Gaza Economy Hit Hard After Zionist Aggression
GAZA STRIP (Dispatches) – Twenty factories have been destroyed during the latest Zionist offensive on Gaza, and 5,000 workers had lost their jobs, head of the General Federation of Trade Unions Sami al-Amasi has confirmed.
In a statement, Al-Amasi disclosed that the latest aggression by the Zionist regime inflicted a massive blow to the economic sector in the Gaza Strip. He noted that it aggravated the already weak economy, which has been suffering for more than one and a half decades, with increased adversity due to COVID-19.
Al-Amasi indicated that the economy was the main target for the occupying regime’s attacks, pointing to the demolition of the offices of big companies located in the high-rise buildings destroyed during the offensive.
Meanwhile, he stated that the direct and indirect effects of COVID-19 affected more than 160,000 workers during the last year.
Tel Aviv launched the bombing campaign against Gaza on May 10, after Palestinian retaliation against violent raids on worshipers at the al-Aqsa Mosque and the regime’s plans to force a number of Palestinian families out of their homes at Sheikh Jarrah neighborhood of East al-Quds.
The Gaza-based resistance groups did not sit idly by and fired 4,300 rockets towards different cities in the occupied lands during the war, which ended on May 21 after the regime announced a unilateral ceasefire that the resistance movements accepted with Egyptian mediation.
The United States vowed to reinforce the Zionist regime’s so-called Iron Dome after Tel Aviv suffered a defeat in its 11-day war on the Gaza Strip, with the regime’s much-publicized missile system failing in the face of a massive rocket fire by Palestinian resistance movements.
Earlier this month, Zionist war minister Benny Gantz visited the United States, where he met with Pentagon chief Lloyd Austin.
During the meeting, Gantz reportedly asked Washington for $1 billion in additional emergency military aid, arguing that the money was needed to replenish the Iron Dome battery and purchase munitions for the regime’s air force.
During a Thursday congressional session, addressing the Senate Appropriations Committee, Austin said that the occupying regime’s request for military assistance had been approved by the Pentagon for its 2022 budge.

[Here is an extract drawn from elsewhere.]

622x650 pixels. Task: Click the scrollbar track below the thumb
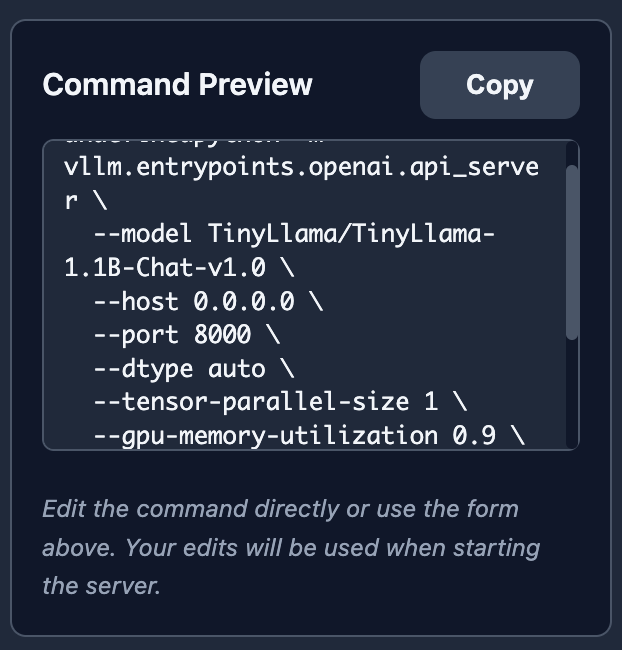tap(572, 395)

However, according to a new poll in the U.S., most American voters back banning the Zionist regime from using U.S. funds to annex land or detain Palestinian children.

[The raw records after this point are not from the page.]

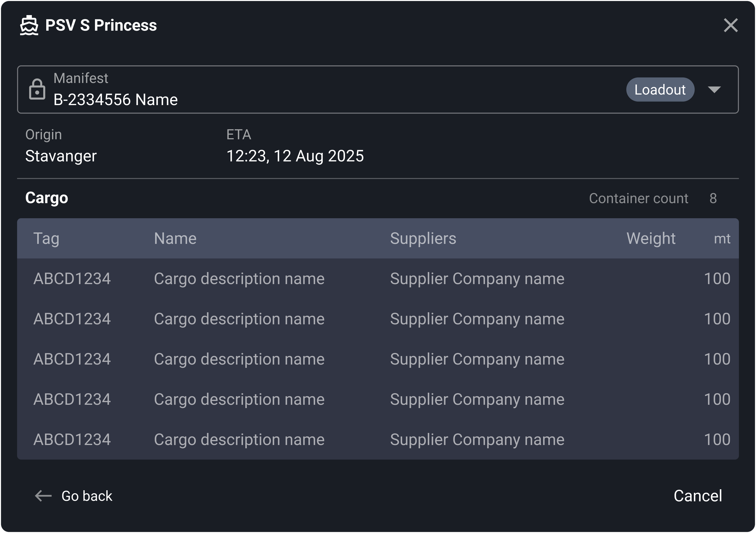Select the second cargo row's description
The width and height of the screenshot is (756, 533).
[239, 319]
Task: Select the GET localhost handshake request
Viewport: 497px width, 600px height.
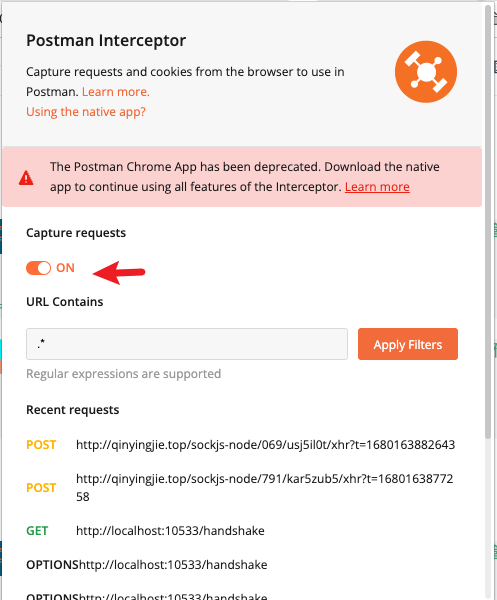Action: click(x=145, y=531)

According to the new poll conducted by the ‘Data for Progress’ polling firm, most Americans believe that U.S. aid to the occupying regime should be withheld due to its refusal to meet certain conditions.
The poll conducted during the most recent Israel-Gaza conflict showed that most voters endorsed restrictions that would keep the Zionist regime from spending U.S. military assistance to detain Palestinian minors, destroy Palestinian buildings, or annex parts of the West Bank.